» **Source document**
Hi everyone,
I am new to this forum.
I would like to build a microscope by attaching a Raspberry pi camera to an objective.
I have two questions regarding the Raspberry pi HQ camera. I found that a resolution of 0.21um/px is achieved with the raspberry pi HQ camera, which seemed to be diffraction limit.
My question are
- does this number um/px is really translate to better resolution in reality?
- Would there be any change of resolution from frames captured during a video recording to still frames?
Which objective? The NA of the objective is an important part of the resolution. 0.21um/pix is well beyond the diffraction limit for a low NA objective but around the diffraction limit for a high NA objective. This website provides a good explanation:
I imagine the resolution for still versus video is somewhere in the camera specification. Depending on the camera, some do have a lower video resolution than still resolution. For example 24 mega pixels for a still image versus 4MP for video.

» **Stored data**
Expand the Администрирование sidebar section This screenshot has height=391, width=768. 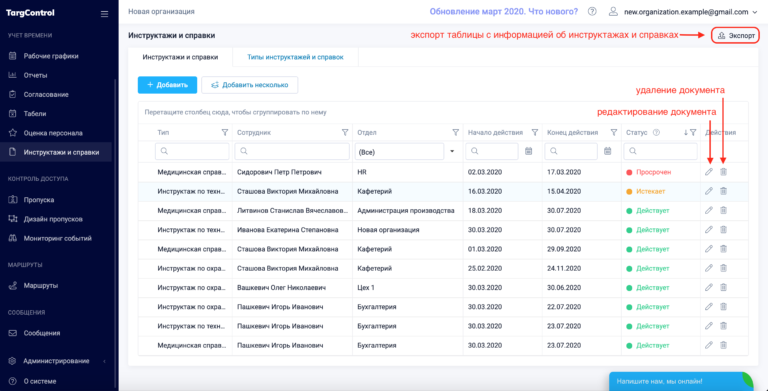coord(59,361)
==
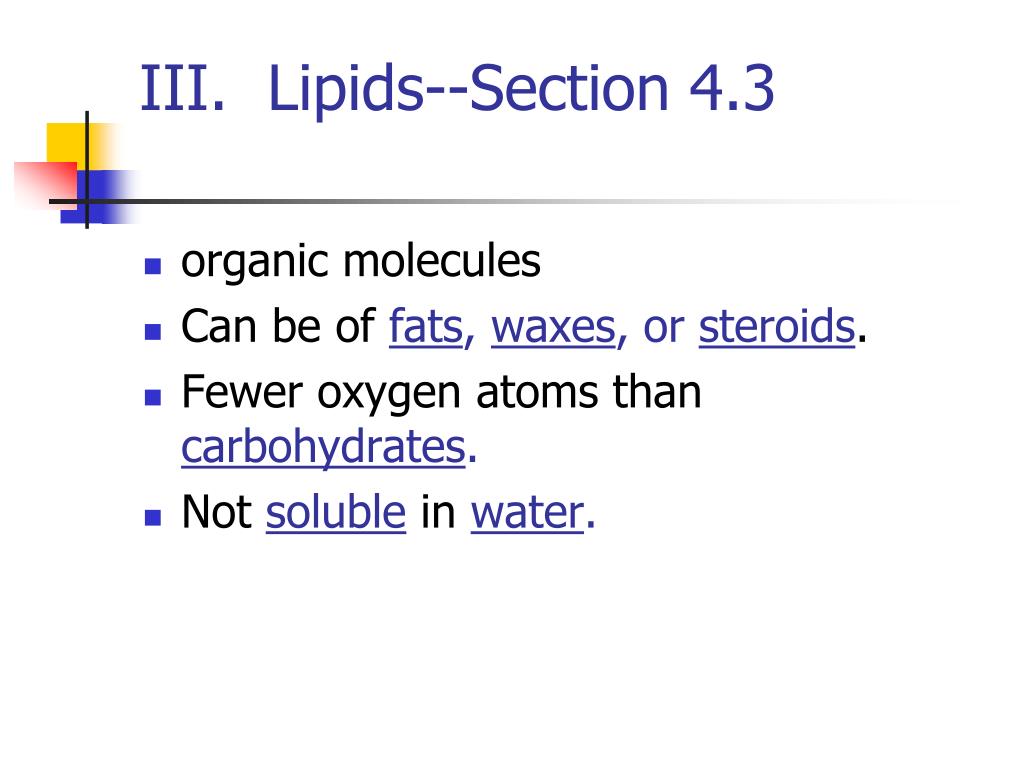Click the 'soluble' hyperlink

» **Tasks to carry out**
1: Set down, word for word, the passage of the Raspberry Pi microscope discussion between "- Would there" and "4MP for video.", inclusive.
2: Take the Raspberry Pi microscope discussion further, starting after its final sentence.

» **Numbered responses**
1:
- Would there be any change of resolution from frames captured during a video recording to still frames?
Which objective? The NA of the objective is an important part of the resolution. 0.21um/pix is well beyond the diffraction limit for a low NA objective but around the diffraction limit for a high NA objective. This website provides a good explanation:
I imagine the resolution for still versus video is somewhere in the camera specification. Depending on the camera, some do have a lower video resolution than still resolution. For example 24 mega pixels for a still image versus 4MP for video.

2:
The hard part of microscopy is how to aim it. What you have may be great for your application, but that’s why we still use regular microscopes with rotating turrets etc. You find at low mag, then go up, then go up more. Each 2x increase in mag reduces the area in view 4-fold, which quickly gets claustrophobic. If the sample is all the same, that might not matter, but for biology it is critical.
Video resolution is usually set lower because of shot noise. You get fewer photons per pixel when running at 30 frames per second, so binning to bigger pixel sizes cleans it up a lot. Also, you are moving a lot more data around at higher pixel counts, which can be limiting.